To publish a web document or software application is more than making something public: it’s an act of making a public (Warner, 2002)
”Why are public parks more desirable than public parking lots? This brings us to an important realization: any definition of public goods presupposes a shared understanding of what is in the public’s benefit, and why.”
These ‘goods’ exemplify a set of shared values within the ‘public’.
Are there concepts of ‘free riders’ with public goods? What about tragedy of the commons? “It is clearly in the interest of society to promote the creation and consumption of public goods—be they vaccines, public libraries, or open source code”
Public goods are
- non-excludable: it’s extremely difficult to stop someone from using the good, like roads and bridges
- non-rivalrous: it’s abundant, and one person’s use of the good doesn’t substantially reduce the amount left for someone else (e.g. there’s more than enough air to go around)
Static open source (code that anyone can copy off the internet) is an example of a public good. Another example of these are public infrastructure like roads (although not necessarily, if you have your drivers license revoked you may not be able to make use of the roads in the first place).
It seems only natural that online media archives and open digital infrastructure should qualify as well.
Yet, no matter their claim to universality, instantiations of public goods are always local. The public cannot contain everyone. Locality is created and felt through [shared space, time, or experience]. It requires synchronicity of experience, rel: group limits
Club goods are excludable but non-rivalrous. A lot of more recent app launches (e.g. Dispo and Clubhouse) used waitlists to create ‘fake scarcity’ to transition from a public good to a club good.
Related: positive sum worlds
One important advantage of startups over public goods is the possibility of an exit.
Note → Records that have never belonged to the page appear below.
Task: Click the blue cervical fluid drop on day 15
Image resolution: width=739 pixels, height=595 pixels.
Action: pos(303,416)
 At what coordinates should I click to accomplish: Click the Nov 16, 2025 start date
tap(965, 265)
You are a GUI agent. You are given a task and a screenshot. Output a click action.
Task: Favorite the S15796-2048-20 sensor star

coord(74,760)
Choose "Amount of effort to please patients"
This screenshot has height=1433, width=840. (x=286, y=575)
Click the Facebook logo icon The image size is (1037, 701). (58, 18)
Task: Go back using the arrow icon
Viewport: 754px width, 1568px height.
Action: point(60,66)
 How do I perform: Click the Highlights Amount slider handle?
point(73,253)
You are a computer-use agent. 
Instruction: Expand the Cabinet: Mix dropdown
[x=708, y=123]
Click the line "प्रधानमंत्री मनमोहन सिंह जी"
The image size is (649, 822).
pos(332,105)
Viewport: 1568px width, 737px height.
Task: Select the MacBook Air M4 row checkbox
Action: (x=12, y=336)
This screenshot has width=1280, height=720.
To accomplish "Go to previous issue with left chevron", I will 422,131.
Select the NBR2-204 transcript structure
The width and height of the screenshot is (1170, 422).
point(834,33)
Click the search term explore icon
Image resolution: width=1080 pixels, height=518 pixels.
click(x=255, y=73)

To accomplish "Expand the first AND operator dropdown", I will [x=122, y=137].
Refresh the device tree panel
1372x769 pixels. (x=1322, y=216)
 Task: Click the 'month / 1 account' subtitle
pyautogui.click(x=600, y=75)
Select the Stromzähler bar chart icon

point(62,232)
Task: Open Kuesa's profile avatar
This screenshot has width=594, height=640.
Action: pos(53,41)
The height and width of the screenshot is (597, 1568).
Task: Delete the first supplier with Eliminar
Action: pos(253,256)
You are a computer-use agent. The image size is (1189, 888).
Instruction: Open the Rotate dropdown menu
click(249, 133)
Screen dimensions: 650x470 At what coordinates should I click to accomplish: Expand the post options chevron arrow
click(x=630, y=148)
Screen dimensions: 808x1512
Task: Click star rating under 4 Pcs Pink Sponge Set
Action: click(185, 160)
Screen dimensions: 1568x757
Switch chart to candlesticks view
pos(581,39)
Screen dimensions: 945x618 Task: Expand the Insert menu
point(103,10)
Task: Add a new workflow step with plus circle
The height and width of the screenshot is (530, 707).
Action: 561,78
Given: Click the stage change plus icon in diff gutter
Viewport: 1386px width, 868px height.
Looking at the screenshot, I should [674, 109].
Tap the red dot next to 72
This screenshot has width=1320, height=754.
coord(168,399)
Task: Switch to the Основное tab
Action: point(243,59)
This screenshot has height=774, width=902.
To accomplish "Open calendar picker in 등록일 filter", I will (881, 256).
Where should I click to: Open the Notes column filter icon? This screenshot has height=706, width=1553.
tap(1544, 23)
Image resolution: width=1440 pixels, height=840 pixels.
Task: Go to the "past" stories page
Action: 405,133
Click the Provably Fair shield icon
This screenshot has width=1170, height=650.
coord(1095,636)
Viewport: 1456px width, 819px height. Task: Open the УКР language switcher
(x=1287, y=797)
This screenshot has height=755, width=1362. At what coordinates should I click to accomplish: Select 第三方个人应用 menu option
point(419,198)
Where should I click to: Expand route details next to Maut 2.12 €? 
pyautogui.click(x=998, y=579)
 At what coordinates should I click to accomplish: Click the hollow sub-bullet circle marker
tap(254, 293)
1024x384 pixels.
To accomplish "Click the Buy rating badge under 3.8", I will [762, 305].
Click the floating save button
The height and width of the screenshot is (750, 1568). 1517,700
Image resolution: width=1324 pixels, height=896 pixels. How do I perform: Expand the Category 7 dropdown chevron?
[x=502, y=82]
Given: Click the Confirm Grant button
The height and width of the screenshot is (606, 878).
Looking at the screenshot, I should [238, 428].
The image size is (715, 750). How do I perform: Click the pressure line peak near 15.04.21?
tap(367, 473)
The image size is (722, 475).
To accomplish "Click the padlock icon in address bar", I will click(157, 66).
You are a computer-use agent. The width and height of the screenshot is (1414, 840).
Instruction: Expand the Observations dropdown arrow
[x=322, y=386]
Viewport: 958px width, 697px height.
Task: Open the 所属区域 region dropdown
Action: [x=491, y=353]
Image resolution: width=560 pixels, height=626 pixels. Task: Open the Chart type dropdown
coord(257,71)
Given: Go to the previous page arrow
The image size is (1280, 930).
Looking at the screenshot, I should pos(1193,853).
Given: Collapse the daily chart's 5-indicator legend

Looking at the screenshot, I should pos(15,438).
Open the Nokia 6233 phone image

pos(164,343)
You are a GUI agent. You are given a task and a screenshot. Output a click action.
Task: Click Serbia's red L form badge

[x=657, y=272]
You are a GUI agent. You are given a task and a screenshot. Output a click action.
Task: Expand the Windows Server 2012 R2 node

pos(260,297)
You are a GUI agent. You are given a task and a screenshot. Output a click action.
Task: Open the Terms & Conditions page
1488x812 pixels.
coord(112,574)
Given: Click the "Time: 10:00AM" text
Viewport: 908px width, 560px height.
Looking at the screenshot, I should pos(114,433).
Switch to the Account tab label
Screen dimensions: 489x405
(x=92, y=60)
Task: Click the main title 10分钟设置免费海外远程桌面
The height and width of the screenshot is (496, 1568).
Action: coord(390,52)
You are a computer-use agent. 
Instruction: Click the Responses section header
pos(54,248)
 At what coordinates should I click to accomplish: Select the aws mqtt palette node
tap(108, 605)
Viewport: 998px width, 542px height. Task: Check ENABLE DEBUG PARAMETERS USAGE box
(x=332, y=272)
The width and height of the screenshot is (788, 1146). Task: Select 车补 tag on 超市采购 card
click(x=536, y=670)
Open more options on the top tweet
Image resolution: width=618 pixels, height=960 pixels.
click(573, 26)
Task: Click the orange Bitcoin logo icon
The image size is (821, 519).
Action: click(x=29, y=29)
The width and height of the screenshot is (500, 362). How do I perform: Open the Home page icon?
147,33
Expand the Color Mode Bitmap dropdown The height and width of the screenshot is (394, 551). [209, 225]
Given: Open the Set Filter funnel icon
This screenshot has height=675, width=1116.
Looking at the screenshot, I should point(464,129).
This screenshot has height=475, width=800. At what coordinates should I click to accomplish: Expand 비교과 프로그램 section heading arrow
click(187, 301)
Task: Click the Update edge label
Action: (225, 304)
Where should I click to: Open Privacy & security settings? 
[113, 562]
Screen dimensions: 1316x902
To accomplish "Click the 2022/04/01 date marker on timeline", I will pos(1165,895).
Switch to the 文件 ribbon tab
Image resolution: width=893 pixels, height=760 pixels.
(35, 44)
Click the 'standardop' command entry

Exits create incentives for upfront funding, hiring, motivation and alignment through equity, a share in the exit. However, for nonprofits, FOSS, and public goods projects, this “light at the end of the tunnel” does not exist. What do exits for public goods look like?
Crypto protocols are one of the most compelling novel institutional forms, specifically deriving from their “public” qualities
- unrestricted membership + participation
- open APIs
- transparent allocation of resources and power
Yet not perfect
- Ownership of these resources are concentrated in a precious few (whales)
- The ‘public’ that this infrastructure serves is mostly decentralized finance
Both of these main tokeholders share one common concern: price
‘Voice’ in web3
“The equivalence of stake and voice in crypto is reminiscent of early American democracy, in which political representation was conditioned on property ownership. Under this regime, only 6% of the total US population was eligible to vote—a laughably exclusionary idea of the body politic by today’s standards (Ratcliffe, 2013)”
“The most consequential members of the crypto-public today are those who hold the most tokens, meaning even small holders are effectively removed from the conversation about what’s in their benefit.” Same concepts as design justice, we need to talk with and consider the marginalized peoples under existing systems of power so we can gain a deeper understanding of the public that we are building for and how to best serve them.